Frequently Asked Questions

Introduction

This page contains the answers to some miscellaneous frequently asked questions from the mailing lists. This should not be your primary way of finding such answers: the mailing lists and github contain many more discussions, and a web search may be the easiest way to find answers.

About the name and logo of Kaldi

According to legend, Kaldi was the Ethiopian goatherder who discovered the coffee plant. The name was chosen by sponsors of this project because they drank a lot of coffee that time (in 2009 according to Ondrej Glembek ). Then the logo symbolizes those guys working on a speech project (the microphone in the logo) while drinking coffee (the coffee bean in the logo). There are some dissenting opinion about the logo, they suggest we should use more awesome logo. Generally, we would like to change logo if someone comes up with a well-designed new logo.

How to check the Kaldi version?

Refer to version.h.

Reading materials for beginners in speech recognition.

We notice that there are more and more beginners in speech recognition starting using Kaldi as their first toolkit for speech recognition. For those guys, we recommend them first to read these basic materials to get started:

  • HTK book (at least reading the Tutorial Overview part)
  • The Application of Hidden Markov Models in Speech Recognition
  • Speech Recognition with Weighted Finite-State Transducers for WSFT
  • A Bit of Progress in Language Modeling (Extended Version)

For those who may want a "Kaldi Book" with tutorial on theory and implementation like what HTK Book does, we would generally just say sorry. As Dan explains in this post, the field of speech recognition is moving so fast that we need to implement too many things in Kaldi and have no time to write such a book.

Free dataset to get started

If you have not bought any LDC license, there are also some free dataset for you to get started, that is, Librispeech, Tedlium and AMI.

About TIMIT

There are many people asked questions about TIMIT on mailing lists, as Dan says in this post, generally we'll suggest you do not use TIMIT.

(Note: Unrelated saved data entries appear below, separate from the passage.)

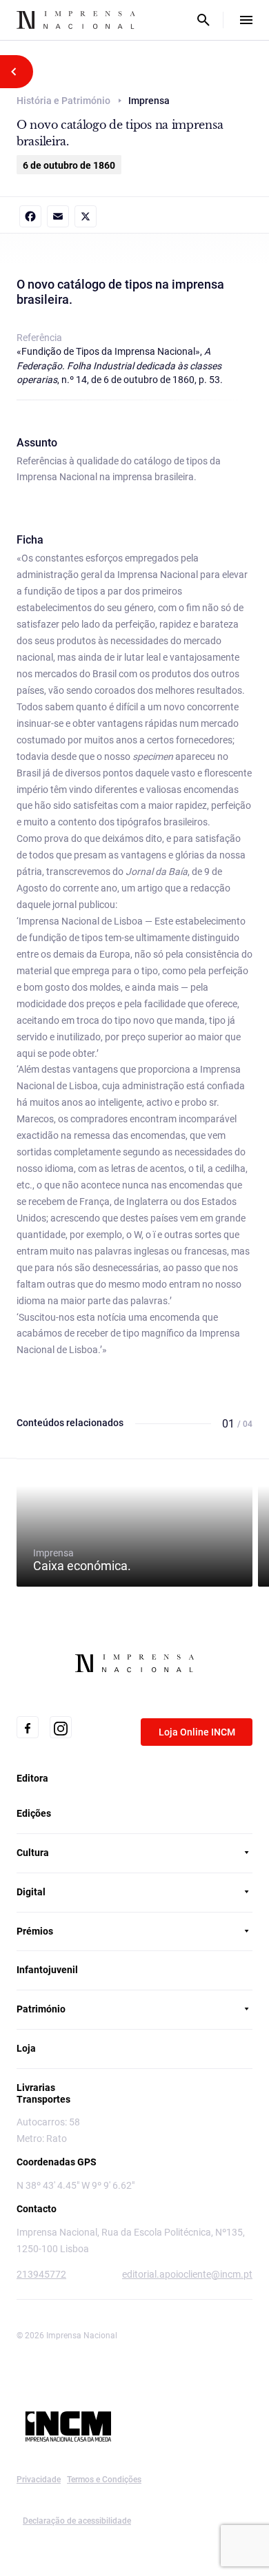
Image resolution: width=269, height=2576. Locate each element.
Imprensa (82, 1559)
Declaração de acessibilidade (77, 2521)
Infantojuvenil (47, 1969)
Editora (32, 1778)
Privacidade (39, 2479)
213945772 (41, 2274)
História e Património (63, 100)
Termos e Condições (104, 2479)
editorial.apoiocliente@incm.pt (187, 2274)
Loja (26, 2048)
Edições (34, 1813)
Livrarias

Windows ASR toolkit based on Kaldi

VoiceBridge is a ASR toolkit which is designed for windows developers and based on Kaldi. Currently it only supports GMM-based ASR but it will be updated with more models added as the author declared here. Of course, if anyone create or know any other windows ASR toolkit based on Kaldi, please feel free to let us know and we will add it in this section.

Python wrapper for Kaldi

There are a few Python wrappers for Kaldi including:

People may wonder why TensorFlow or PyTorch isn't used in Kaldi DNN setup. It is mainly a historical reason as Dan explained here. A good news is that a PyTorch-integrated version of Kaldi that Dan declared here is already in the planning stage. Dan may announce it when it's ready.

Docker for Kaldi

Kaldi offers two set of images: CPU-based images and GPU-based images, please see here.

Kaldi for Android

A guide for compiling Kaldi for Android with the corresponding Dockerfile can be found here. Note that this build is just based on Ubuntu and does not continue to update for new version of NDK, so if you build Kaldi for Android on different computing platform or using different toolchain (e.g. CMake instead of ndk-build in this post), please let us know.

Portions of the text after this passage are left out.